Programming and Problem Solving with Java™ is an excellent resource for discovering Java as a first programming language. After introducing the very basics of programming, the text provides detail on Java syntax, semantics, classes and objects, and then continues with coverage of arithmetic expressions, selection and encapsulation, file objects and looping statements, and object oriented software design and implementation. With an unparalleled clarity of expression, the authors then introduce inheritance, polymorphism, and scope, as well as event-driven input and output, arrays, and recursion. Through the case studies, exercises, and programming examples, readers develop a secure foundation for future study, and a true understanding of what an object is, how it works, and what constitutes a well-designed class interface.
When purchased new, the book includes the Student Resource Disk for Java, a CD-ROM that features the following:
BorlandÐ® JBuilder™ 7 Personal
The Sun Java™ 2 SDK Standard Edition v. 1.4.1
The Sun Java™ SDK Standard Edition Documentation
Book-specific program files
This book has been developed from the ground up to be a Java text. It is not a “Java translation” of our previous texts. We have, however, retained our familiar easy-to-read style and clear approach to introducing new topics. Each chapter has the same overall organization as in our previous books, with a full problem-solving case study, testing and debugging hints, summary, and five types of exercises. Also, some topics, such as problem solving, are independent of the programming language and thus contain familiar discussions.
About the Author
Nell Dale, University of Texas at Austin
Nell Dale received a B.S. in Mathematics and Psychology from the University of Houston in 1960, a M.A. in Mathematics from the University of Texas at Austin in 1964, and a Ph.D. in Computer Sciences from the University of Texas at Austin in 1972. She has been on the faculty at the University of Texas at Austin since 1975. She retired from full-time teaching in the summer of 1994 and is now teaching each Fall semester and spending the Spring and Summer writing and traveling.

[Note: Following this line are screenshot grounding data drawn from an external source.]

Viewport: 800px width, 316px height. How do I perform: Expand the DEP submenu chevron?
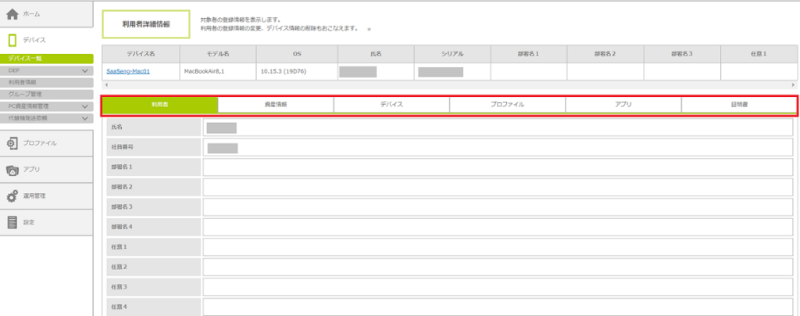point(84,70)
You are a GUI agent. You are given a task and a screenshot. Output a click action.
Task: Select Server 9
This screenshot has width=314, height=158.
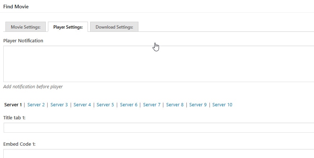(x=198, y=105)
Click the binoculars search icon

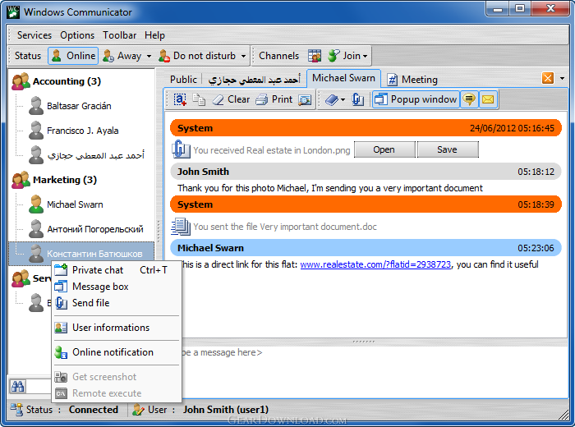click(x=17, y=386)
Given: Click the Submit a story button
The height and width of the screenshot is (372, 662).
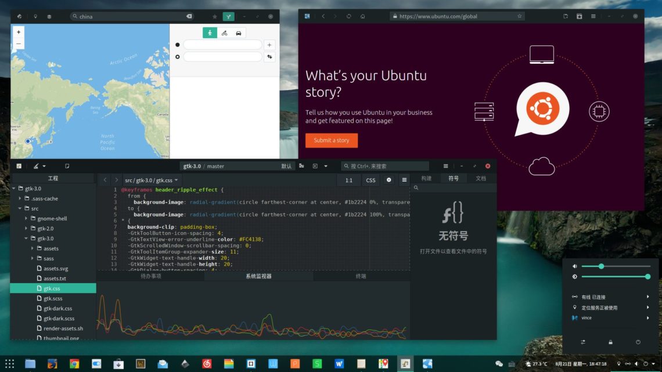Looking at the screenshot, I should click(331, 140).
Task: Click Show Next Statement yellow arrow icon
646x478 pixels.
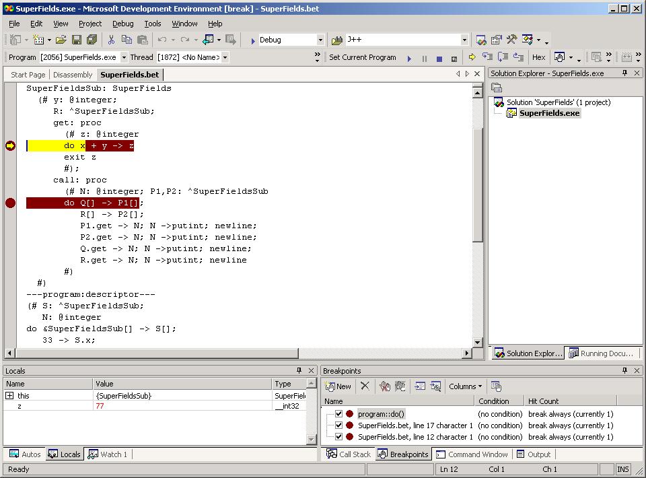Action: point(472,57)
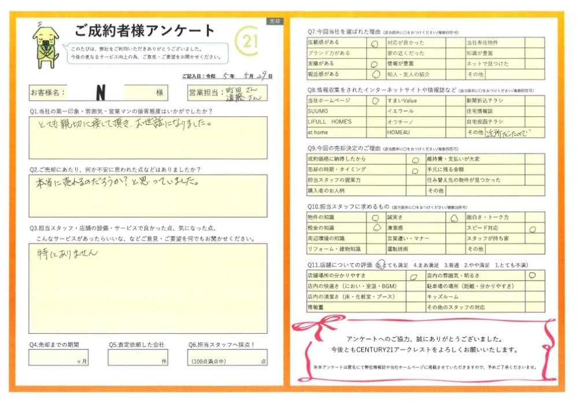Click the dog mascot illustration
The width and height of the screenshot is (578, 406).
click(x=46, y=46)
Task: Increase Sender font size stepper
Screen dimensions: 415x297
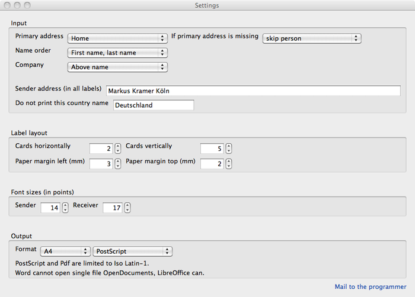Action: (65, 205)
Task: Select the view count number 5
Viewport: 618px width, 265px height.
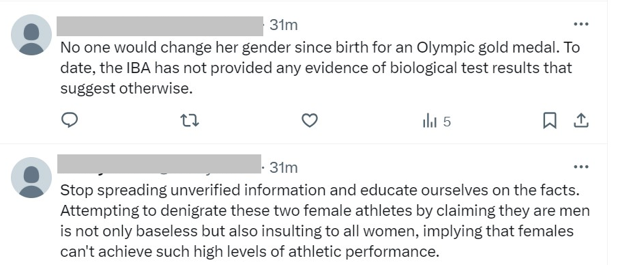Action: [447, 122]
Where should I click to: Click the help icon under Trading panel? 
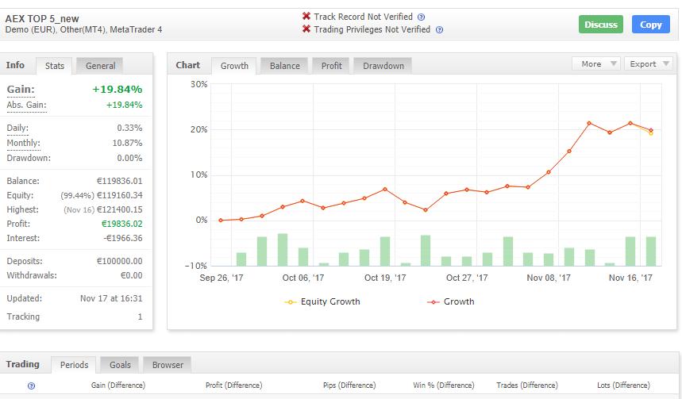coord(31,386)
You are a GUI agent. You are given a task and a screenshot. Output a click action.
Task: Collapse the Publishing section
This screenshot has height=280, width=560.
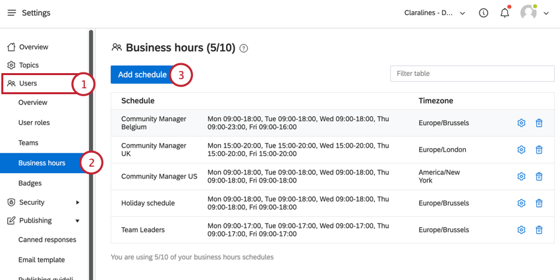(77, 221)
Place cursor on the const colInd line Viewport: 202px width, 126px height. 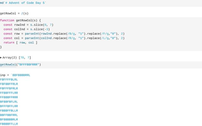[28, 29]
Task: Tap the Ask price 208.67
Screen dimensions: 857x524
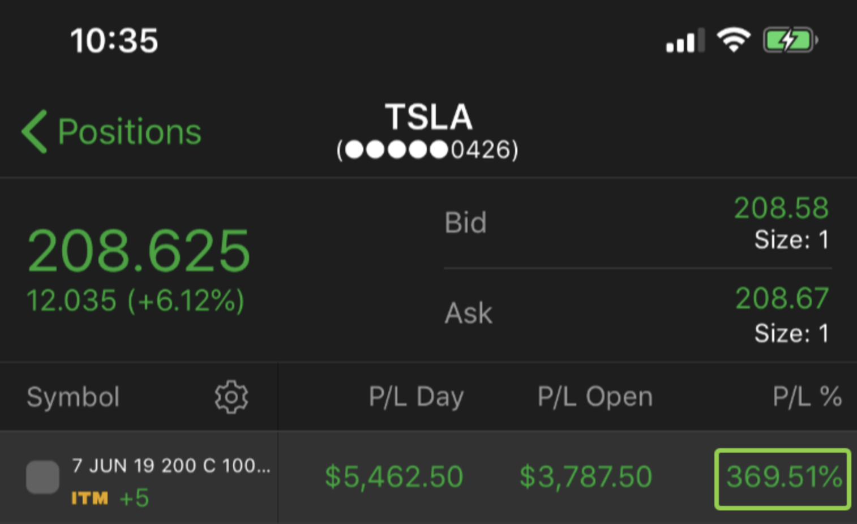Action: click(x=782, y=298)
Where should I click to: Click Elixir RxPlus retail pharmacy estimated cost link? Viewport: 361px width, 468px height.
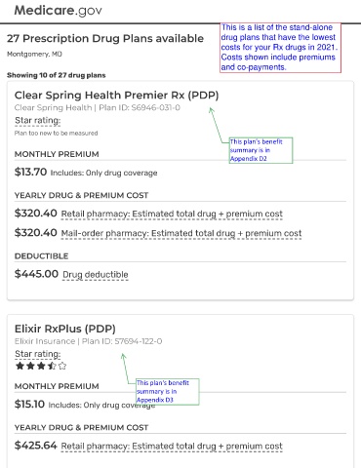172,447
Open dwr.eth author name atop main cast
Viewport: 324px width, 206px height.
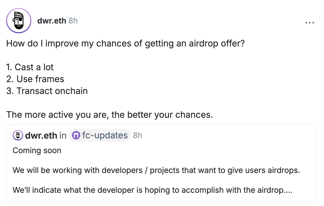(52, 21)
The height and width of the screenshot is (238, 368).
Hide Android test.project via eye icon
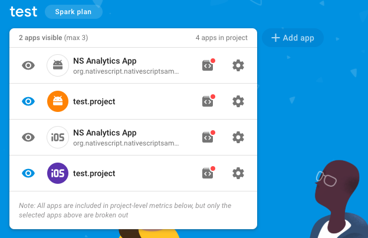coord(29,101)
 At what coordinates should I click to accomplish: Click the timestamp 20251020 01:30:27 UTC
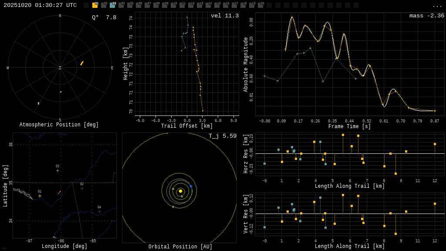point(40,5)
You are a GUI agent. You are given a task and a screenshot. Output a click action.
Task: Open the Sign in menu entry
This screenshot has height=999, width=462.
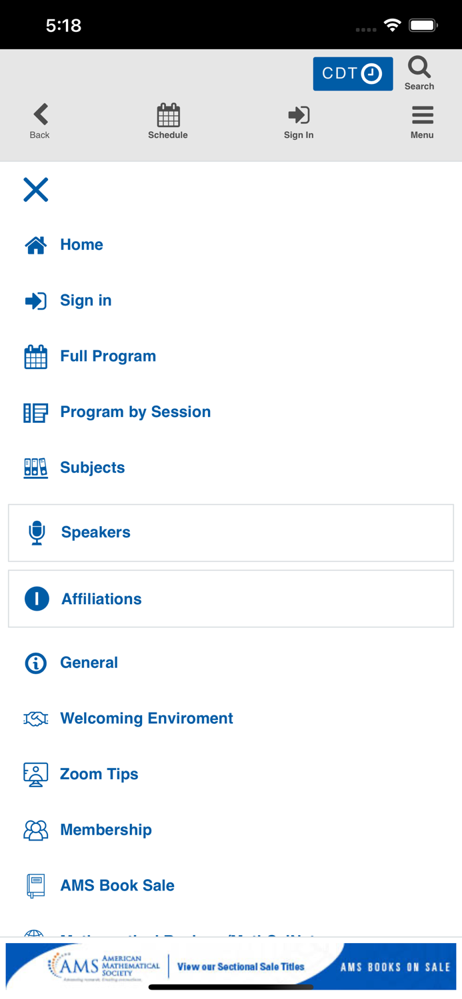(x=85, y=300)
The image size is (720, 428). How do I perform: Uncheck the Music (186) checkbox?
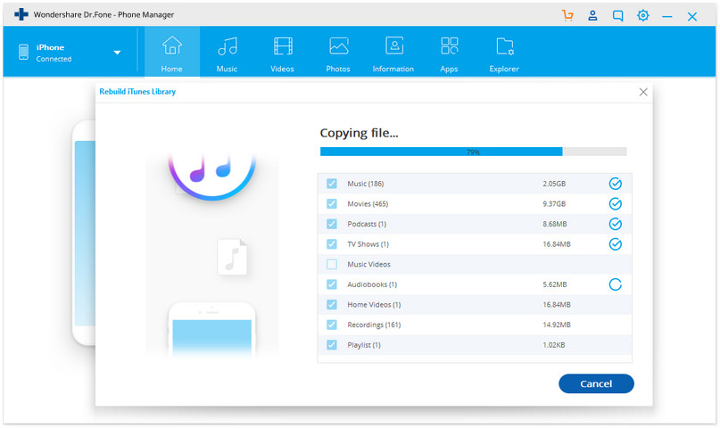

Chip Weems - University of Massachusetts, Amherst
Chip Weems is an Associate Professor of computer science at the University of Massachusetts at Amherst. He received his Bachelor's and Master's degrees from Oregon State University in 1977 and 1979, respectively. He received a Ph.D. from the University of Massachusetts in 1984. Over the last 23 years, he has taught courses in introductory programming, software engineering, computer architecture, and parallel processing. Since 1986 he has co-authored 13 textbooks that have helped over a million students learn to program computers. His books have been translated into French, Spanish, and Russian. He conducts research in computer architecture, compilers, parallel processing, and compiler-architecture co-optimization.
Mark R. Headington - University of Wisconsin-LaCrosse
Mark Headington received his Ph.D. in Computer Science from Iowa State University. He is currently an Associate Professor of Computer Science, specializing in Operating Systems, C++, and Computer Architecture.